Some religious leaders are struggling with President Obama’s support for gay marriage but not the Rev. Jesse Jackson. In a statement released shortly after Obama’s announcement Jackson said, “If Dr. King and our civil rights movement have taught us anything, it’s the fundamental principle that all people deserve equal protection under the law. LGBT people deserve equal rights — including marriage equality. Discrimination against one group of people is discrimination against all of us. The State — and the Courts — should not sanction discrimination. We must be consistent in upholding human rights for all human beings.” I spoke to the Reverend about the impact of Obama’s announcement among blacks and the wider community of the faithful.
What do you think about the President taking a progressive stance on marriage equality when some of us are ready to roll with him and some of us are not?
I think the first thing is that the gap between theology and practice is not just in the black community. The issue has failed in 29 states because of the white church. The black church did not alone bear the cultural cross of this tension and transition. Some insist this has been primarily on the backs of black churches, but there are states where hardly any blacks live voting against the amendment.
The second point is that we live in our faith, whatever our faith beliefs may be, but we live under the law and we can’t have two sets of laws and one set of citizens. We are fighting for equal protection under the law. This decision is gonna free some people, it’s gonna expose the contradictions in other people. We accept the medical treatment of gay doctors. Legal representation of gay lawyers. Judgments of gay judges. The performance of gay and lesbian athletes. We accept the sermon of gay preachers. We accept the bloodshed on the battlefield of gay soldiers. We accept family members who are gay. We can’t have whereas, whereas, whereas.
It’s a matter of a cultural adjustment. I think people are going to look at the president in perspective. I mean, Cheney supports gay marriage because his daughter is a lesbian. So both parties have a fair amount of people in support of gay marriage. They’ve eased up and are offering civil unions as an alternative, but civil unions leave people so unprotected by law from insurance to inheritance to sick care, a whole range of legal protections. So it’s like the president has broken the bar. And I think it’s irreversible, really.
What do we say to those who say the Bible says marriage is supposed to be between a man and a woman?
The definition of marriage has evolved over the years. We’ve had several variations of the institution of marriage. Saul had many wives and many concubines. Romney’s great-grandfather had five wives or something like that. The fact is, the Bible says teach love and fidelity.
Do you have a fundamental problem with using the Bible to try to define law?
No. I think that you should love the Lord your God with all your heart and love your neighbor as yourself. I understand that law. You are judged by how you treat the least of these. How you treat the most vulnerable. I understand that. Now people try to make the Bible toxic by trying to justify the oppression of women, which is just like those who sought to justify slavery by use of selective scriptures. For those who abuse the scriptures it won’t stand the test of love and justice. But abusing the scriptures won’t stand the test of love and justice.

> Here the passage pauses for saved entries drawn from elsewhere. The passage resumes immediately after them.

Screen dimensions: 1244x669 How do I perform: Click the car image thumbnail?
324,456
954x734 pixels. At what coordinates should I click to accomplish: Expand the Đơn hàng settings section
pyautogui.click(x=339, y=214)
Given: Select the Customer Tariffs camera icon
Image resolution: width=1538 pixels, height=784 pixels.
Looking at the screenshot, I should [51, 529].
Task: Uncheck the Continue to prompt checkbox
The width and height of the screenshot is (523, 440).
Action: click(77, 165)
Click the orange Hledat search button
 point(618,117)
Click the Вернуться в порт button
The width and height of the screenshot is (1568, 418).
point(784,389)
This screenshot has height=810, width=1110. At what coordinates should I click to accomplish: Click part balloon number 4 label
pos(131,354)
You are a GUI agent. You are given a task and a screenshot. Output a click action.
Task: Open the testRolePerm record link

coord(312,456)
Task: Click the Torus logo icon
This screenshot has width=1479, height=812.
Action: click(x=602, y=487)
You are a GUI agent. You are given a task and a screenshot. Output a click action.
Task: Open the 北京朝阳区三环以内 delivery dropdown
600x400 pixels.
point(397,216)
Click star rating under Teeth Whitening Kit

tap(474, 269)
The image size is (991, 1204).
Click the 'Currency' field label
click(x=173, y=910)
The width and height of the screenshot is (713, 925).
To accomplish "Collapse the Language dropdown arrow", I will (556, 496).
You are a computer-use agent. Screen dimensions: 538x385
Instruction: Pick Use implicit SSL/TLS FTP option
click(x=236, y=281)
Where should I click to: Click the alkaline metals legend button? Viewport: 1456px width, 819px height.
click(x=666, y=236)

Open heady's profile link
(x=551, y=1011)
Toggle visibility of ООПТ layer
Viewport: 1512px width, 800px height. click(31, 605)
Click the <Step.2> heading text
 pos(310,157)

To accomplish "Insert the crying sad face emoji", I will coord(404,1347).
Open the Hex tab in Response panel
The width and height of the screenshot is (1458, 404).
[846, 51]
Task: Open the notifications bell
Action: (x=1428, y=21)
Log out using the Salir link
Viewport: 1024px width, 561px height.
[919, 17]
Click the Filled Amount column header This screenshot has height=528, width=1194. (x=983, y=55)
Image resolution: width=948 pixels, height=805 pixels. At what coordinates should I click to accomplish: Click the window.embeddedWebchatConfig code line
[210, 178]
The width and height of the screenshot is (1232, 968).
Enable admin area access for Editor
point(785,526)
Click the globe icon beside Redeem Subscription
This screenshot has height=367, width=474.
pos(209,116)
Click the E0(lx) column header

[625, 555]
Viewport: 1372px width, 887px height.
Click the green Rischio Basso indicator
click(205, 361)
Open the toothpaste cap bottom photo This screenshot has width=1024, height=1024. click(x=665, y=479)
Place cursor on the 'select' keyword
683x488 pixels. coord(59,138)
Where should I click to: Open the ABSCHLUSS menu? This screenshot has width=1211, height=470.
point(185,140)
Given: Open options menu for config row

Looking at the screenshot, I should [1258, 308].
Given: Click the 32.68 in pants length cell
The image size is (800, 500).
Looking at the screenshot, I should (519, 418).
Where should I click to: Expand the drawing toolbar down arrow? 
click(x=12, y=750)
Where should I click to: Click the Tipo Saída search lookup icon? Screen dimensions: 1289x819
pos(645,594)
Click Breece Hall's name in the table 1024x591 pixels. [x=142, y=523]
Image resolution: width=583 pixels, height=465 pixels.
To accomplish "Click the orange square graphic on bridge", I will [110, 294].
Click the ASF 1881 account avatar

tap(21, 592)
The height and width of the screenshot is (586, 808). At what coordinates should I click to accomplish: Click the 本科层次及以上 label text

I struggle with why some blacks are homophobic and supportive of legalized discrimination when we know what that’s like and how painful that is.
It’s deeply felt so we live out of what we’re taught. We’re taught that being gay is a sin to be overcome through conversion. Without that you go to Hell. If your theology is rooted in that view then there’s not much room to grow. But we engage with gay people every day as we should. I can’t help but say this is the front of the bus. If you get on the bus you have the right to not sit down, you don’t have the right to make me get up. You have the right to not engage in a same-sex relationship. You can get married to someone else, under the law. Your faith may forbid you, which is your right. We live in our faith under the law. The law affords us equal and adequate protection.
I like that you keep analogizing issues from the civil rights movement to what gays are going through. For some black people that is a very controversial point and they don’t want to have that connection ever made.
Well as far as I understand, we don’t have a monopoly on the principle of civil rights but we have a deep and spiritual example. We have been slaves. You cannot compare the gay struggle with the struggle to end slavery after 246 years. There were some gay slavemasters. Being gay does not get you categorized as three-fifths of a human being. You did not have to march for the right to vote because of laws on the books. But having said that, comparing degrees of pain does not address the logic of the matter. One need not compare slavery with other atrocities. That’s just a different set of issues. Expanding the big tent to include everybody and leave nobody out is the historic struggle.
There’s definitely a hypocrisy in that we accept the gay individuals we know in our lives but don’t want gays as a group to have equal rights.
That’s no different than some of my best friends are black, but blacks, they ain’t quite like us. We’ve seen this before. That’s the gap between theology and practice.
Do you think black ministers will support Obama like they did before?
I think they will, I hope they will, because if we judge political leaders by the box score, it’s not the home run in one inning that affects the chance to win an election. They have to look at the box score. After all, the battle troops are home from Iraq. He brought the automobile industry back from the brink. There are more people who are cared for insurance-wise than there were before. Gonna have to judge him by his box score. People have to look at his record and look at his opposition.